# [Exercise goal]
Please print all the lines below exactly as they are written.
=== Section Start ===
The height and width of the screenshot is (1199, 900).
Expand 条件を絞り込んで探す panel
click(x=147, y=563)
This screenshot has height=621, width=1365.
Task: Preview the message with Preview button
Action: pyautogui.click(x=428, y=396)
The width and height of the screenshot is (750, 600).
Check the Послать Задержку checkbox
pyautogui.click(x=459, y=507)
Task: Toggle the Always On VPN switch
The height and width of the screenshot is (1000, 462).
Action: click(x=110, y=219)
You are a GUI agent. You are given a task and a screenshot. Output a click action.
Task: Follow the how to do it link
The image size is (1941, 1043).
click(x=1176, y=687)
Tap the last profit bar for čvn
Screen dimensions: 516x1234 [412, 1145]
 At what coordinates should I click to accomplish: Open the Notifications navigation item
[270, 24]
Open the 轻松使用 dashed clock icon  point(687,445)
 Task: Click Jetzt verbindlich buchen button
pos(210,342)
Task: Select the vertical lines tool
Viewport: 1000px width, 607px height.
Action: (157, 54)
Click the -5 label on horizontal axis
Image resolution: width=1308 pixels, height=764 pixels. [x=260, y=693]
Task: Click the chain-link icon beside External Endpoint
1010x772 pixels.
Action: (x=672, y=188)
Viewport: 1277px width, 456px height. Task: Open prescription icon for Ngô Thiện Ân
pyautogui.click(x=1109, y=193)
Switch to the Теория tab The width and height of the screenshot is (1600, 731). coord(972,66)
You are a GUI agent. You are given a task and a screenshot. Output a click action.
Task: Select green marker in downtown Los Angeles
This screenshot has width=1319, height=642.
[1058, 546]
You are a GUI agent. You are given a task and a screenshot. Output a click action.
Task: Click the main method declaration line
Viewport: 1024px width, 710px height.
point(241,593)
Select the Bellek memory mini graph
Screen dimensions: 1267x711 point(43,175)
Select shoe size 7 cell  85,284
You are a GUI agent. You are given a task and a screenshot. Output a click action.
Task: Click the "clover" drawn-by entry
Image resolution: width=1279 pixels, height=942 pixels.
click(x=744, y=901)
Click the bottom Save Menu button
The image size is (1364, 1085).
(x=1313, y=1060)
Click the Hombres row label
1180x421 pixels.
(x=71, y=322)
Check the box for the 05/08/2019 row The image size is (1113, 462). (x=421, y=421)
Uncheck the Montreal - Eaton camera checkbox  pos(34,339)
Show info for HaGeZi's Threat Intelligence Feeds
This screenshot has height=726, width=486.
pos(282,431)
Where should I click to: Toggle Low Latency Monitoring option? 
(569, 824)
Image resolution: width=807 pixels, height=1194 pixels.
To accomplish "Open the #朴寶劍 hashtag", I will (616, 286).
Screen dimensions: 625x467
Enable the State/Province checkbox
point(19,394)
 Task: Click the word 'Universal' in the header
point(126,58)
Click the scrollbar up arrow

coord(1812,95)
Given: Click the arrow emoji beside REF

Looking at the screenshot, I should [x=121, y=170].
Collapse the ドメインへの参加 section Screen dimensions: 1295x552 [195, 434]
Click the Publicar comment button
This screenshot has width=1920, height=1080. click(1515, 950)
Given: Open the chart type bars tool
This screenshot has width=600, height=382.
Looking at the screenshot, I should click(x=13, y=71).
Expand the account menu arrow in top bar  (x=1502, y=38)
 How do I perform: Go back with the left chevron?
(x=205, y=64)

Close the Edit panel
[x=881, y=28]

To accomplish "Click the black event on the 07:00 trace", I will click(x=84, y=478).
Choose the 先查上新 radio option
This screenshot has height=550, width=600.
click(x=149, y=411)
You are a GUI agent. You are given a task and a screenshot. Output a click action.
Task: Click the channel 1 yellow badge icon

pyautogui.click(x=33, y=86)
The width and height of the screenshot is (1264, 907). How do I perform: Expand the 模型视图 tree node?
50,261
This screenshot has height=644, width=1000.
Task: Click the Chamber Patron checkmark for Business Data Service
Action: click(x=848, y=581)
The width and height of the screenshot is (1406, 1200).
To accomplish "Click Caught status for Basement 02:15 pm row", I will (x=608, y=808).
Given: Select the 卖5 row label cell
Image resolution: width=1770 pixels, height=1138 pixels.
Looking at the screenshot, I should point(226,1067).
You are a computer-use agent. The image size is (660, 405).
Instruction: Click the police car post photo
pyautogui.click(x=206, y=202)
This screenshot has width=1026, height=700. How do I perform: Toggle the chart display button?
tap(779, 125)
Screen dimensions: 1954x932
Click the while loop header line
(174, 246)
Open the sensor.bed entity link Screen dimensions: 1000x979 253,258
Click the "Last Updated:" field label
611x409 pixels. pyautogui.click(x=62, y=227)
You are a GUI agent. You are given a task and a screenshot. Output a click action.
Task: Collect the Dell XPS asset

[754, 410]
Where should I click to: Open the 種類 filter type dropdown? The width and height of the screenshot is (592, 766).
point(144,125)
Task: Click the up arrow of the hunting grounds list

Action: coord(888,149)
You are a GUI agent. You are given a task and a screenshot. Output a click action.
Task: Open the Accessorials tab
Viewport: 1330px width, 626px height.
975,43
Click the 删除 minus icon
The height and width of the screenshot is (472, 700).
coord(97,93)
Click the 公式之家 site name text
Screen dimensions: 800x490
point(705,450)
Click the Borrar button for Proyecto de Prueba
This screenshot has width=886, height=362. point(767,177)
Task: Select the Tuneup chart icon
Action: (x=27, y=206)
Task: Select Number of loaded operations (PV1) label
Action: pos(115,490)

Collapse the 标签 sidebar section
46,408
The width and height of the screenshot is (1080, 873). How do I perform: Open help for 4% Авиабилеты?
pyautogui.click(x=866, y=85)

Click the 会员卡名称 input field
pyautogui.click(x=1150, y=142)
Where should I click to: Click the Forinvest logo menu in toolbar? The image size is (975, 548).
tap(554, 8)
=== Section End ===
# [Solution to the exercise]
The height and width of the screenshot is (1199, 900).
Expand 条件を絞り込んで探す panel
click(x=147, y=563)
This screenshot has height=621, width=1365.
Task: Preview the message with Preview button
Action: pyautogui.click(x=428, y=396)
The width and height of the screenshot is (750, 600).
Check the Послать Задержку checkbox
pyautogui.click(x=459, y=507)
Task: Toggle the Always On VPN switch
The height and width of the screenshot is (1000, 462).
Action: click(x=110, y=219)
You are a GUI agent. You are given a task and a screenshot. Output a click action.
Task: Follow the how to do it link
The image size is (1941, 1043).
click(x=1176, y=687)
Tap the last profit bar for čvn
Screen dimensions: 516x1234 [412, 1145]
 At what coordinates should I click to accomplish: Open the Notifications navigation item
[270, 24]
Open the 轻松使用 dashed clock icon  point(687,445)
 Task: Click Jetzt verbindlich buchen button
pos(210,342)
Task: Select the vertical lines tool
Viewport: 1000px width, 607px height.
Action: (157, 54)
Click the -5 label on horizontal axis
Image resolution: width=1308 pixels, height=764 pixels. [x=260, y=693]
Task: Click the chain-link icon beside External Endpoint
1010x772 pixels.
Action: (x=672, y=188)
Viewport: 1277px width, 456px height. Task: Open prescription icon for Ngô Thiện Ân
pyautogui.click(x=1109, y=193)
Switch to the Теория tab The width and height of the screenshot is (1600, 731). coord(972,66)
You are a GUI agent. You are given a task and a screenshot. Output a click action.
Task: Select green marker in downtown Los Angeles
This screenshot has width=1319, height=642.
[1058, 546]
You are a GUI agent. You are given a task and a screenshot. Output a click action.
Task: Click the main method declaration line
Viewport: 1024px width, 710px height.
point(241,593)
Select the Bellek memory mini graph
Screen dimensions: 1267x711 point(43,175)
Select shoe size 7 cell  85,284
You are a GUI agent. You are given a task and a screenshot. Output a click action.
Task: Click the "clover" drawn-by entry
Image resolution: width=1279 pixels, height=942 pixels.
click(x=744, y=901)
Click the bottom Save Menu button
The image size is (1364, 1085).
(x=1313, y=1060)
Click the Hombres row label
1180x421 pixels.
(x=71, y=322)
Check the box for the 05/08/2019 row The image size is (1113, 462). (x=421, y=421)
Uncheck the Montreal - Eaton camera checkbox  pos(34,339)
Show info for HaGeZi's Threat Intelligence Feeds
This screenshot has height=726, width=486.
pos(282,431)
Where should I click to: Toggle Low Latency Monitoring option? 
(569, 824)
Image resolution: width=807 pixels, height=1194 pixels.
To accomplish "Open the #朴寶劍 hashtag", I will (616, 286).
Screen dimensions: 625x467
Enable the State/Province checkbox
point(19,394)
 Task: Click the word 'Universal' in the header
point(126,58)
Click the scrollbar up arrow

coord(1812,95)
Given: Click the arrow emoji beside REF

Looking at the screenshot, I should [x=121, y=170].
Collapse the ドメインへの参加 section Screen dimensions: 1295x552 [195, 434]
Click the Publicar comment button
This screenshot has width=1920, height=1080. click(1515, 950)
Given: Open the chart type bars tool
This screenshot has width=600, height=382.
Looking at the screenshot, I should click(x=13, y=71).
Expand the account menu arrow in top bar  (x=1502, y=38)
 How do I perform: Go back with the left chevron?
(x=205, y=64)

Close the Edit panel
[x=881, y=28]

To accomplish "Click the black event on the 07:00 trace", I will click(x=84, y=478).
Choose the 先查上新 radio option
This screenshot has height=550, width=600.
click(x=149, y=411)
You are a GUI agent. You are given a task and a screenshot. Output a click action.
Task: Click the channel 1 yellow badge icon

pyautogui.click(x=33, y=86)
The width and height of the screenshot is (1264, 907). How do I perform: Expand the 模型视图 tree node?
50,261
This screenshot has height=644, width=1000.
Task: Click the Chamber Patron checkmark for Business Data Service
Action: click(x=848, y=581)
The width and height of the screenshot is (1406, 1200).
To accomplish "Click Caught status for Basement 02:15 pm row", I will (x=608, y=808).
Given: Select the 卖5 row label cell
Image resolution: width=1770 pixels, height=1138 pixels.
Looking at the screenshot, I should point(226,1067).
You are a computer-use agent. The image size is (660, 405).
Instruction: Click the police car post photo
pyautogui.click(x=206, y=202)
This screenshot has width=1026, height=700. How do I perform: Toggle the chart display button?
tap(779, 125)
Screen dimensions: 1954x932
Click the while loop header line
(174, 246)
Open the sensor.bed entity link Screen dimensions: 1000x979 253,258
Click the "Last Updated:" field label
611x409 pixels. pyautogui.click(x=62, y=227)
You are a GUI agent. You are given a task and a screenshot. Output a click action.
Task: Collect the Dell XPS asset

[754, 410]
Where should I click to: Open the 種類 filter type dropdown? The width and height of the screenshot is (592, 766).
point(144,125)
Task: Click the up arrow of the hunting grounds list

Action: coord(888,149)
You are a GUI agent. You are given a task and a screenshot. Output a click action.
Task: Open the Accessorials tab
Viewport: 1330px width, 626px height.
975,43
Click the 删除 minus icon
The height and width of the screenshot is (472, 700).
coord(97,93)
Click the 公式之家 site name text
Screen dimensions: 800x490
point(705,450)
Click the Borrar button for Proyecto de Prueba
This screenshot has width=886, height=362. point(767,177)
Task: Select the Tuneup chart icon
Action: (x=27, y=206)
Task: Select Number of loaded operations (PV1) label
Action: pos(115,490)

Collapse the 标签 sidebar section
46,408
The width and height of the screenshot is (1080, 873). How do I perform: Open help for 4% Авиабилеты?
pyautogui.click(x=866, y=85)

Click the 会员卡名称 input field
pyautogui.click(x=1150, y=142)
Where should I click to: Click the Forinvest logo menu in toolbar? The image size is (975, 548).
tap(554, 8)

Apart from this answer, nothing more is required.